Quando un rapporto di lavoro termina, il dipendente ha diritto a un’indennità chiamata Trattamento di Fine Rapporto (TFR), comunemente noto come “liquidazione”. Questa somma, spesso accumulata nel tempo, rappresenta un importante contributo economico al termine dell’esperienza lavorativa.

Il calcolo del TFR si basa su una percentuale della retribuzione annua: per ogni anno di servizio, viene accantonata una quota pari al 6,91% della retribuzione utile.
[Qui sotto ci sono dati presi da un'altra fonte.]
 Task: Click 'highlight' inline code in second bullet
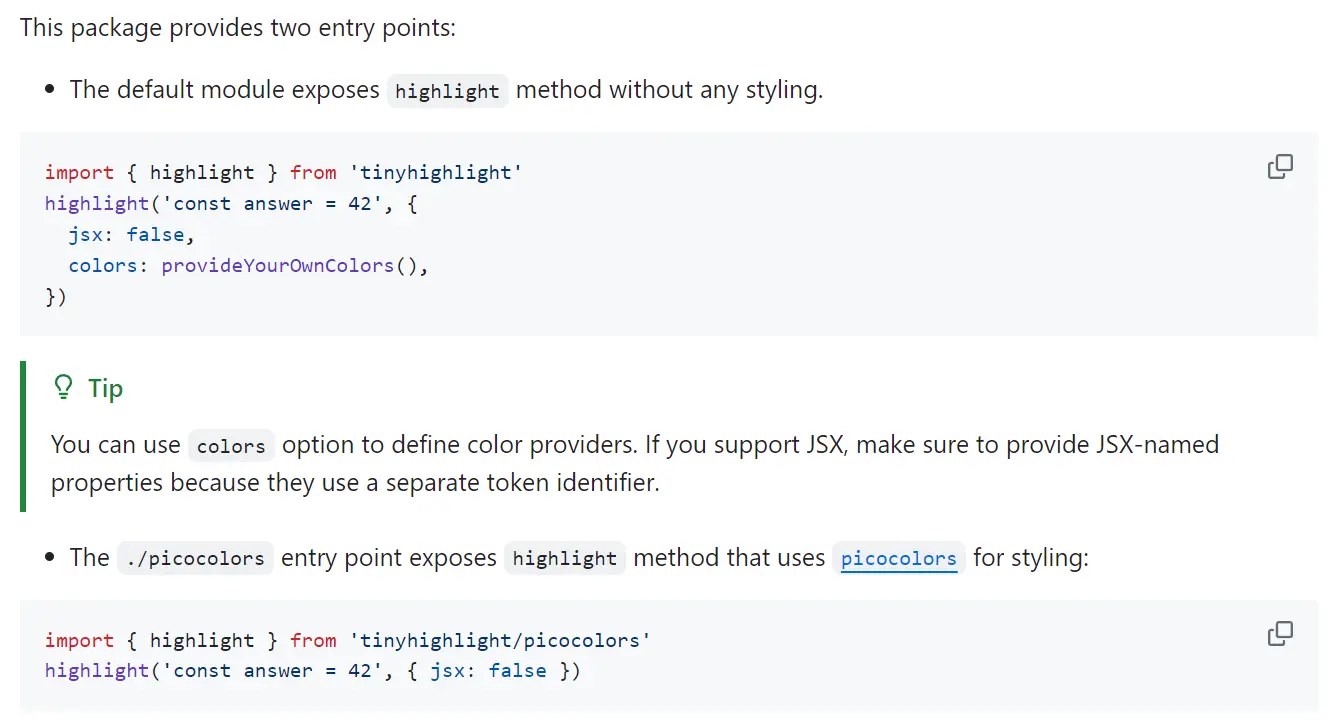click(565, 558)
Questa comprende tutte le voci dello stipendio legate al rapporto di lavoro, come lo stipendio base, gli scatti di anzianità, le tredicesime e altre indennità fisse, a meno che i contratti collettivi non prevedano diversamente.

Ad esempio, se un lavoratore ha percepito una retribuzione annua di 30.000 euro e ha maturato 10 anni di servizio, il TFR si calcola così: 30.000 × 6,91% × 10, con un totale lordo di circa 20.730 euro. A questo importo vanno aggiunti gli interessi legali maturati anno dopo anno, che rappresentano una rivalutazione della somma accantonata.

È importante sapere che il TFR può essere versato in un’unica soluzione alla cessazione del rapporto oppure, in alcuni casi, essere destinato a fondi pensione integrativi, se il lavoratore ha espresso tale preferenza.

Il TFR è un diritto fondamentale per i dipendenti del settore privato ed è previsto per legge. Tuttavia, le modalità di calcolo possono variare leggermente in base al contratto collettivo applicato, quindi è sempre utile consultare il proprio contratto o un esperto del lavoro per chiarire ogni dubbio.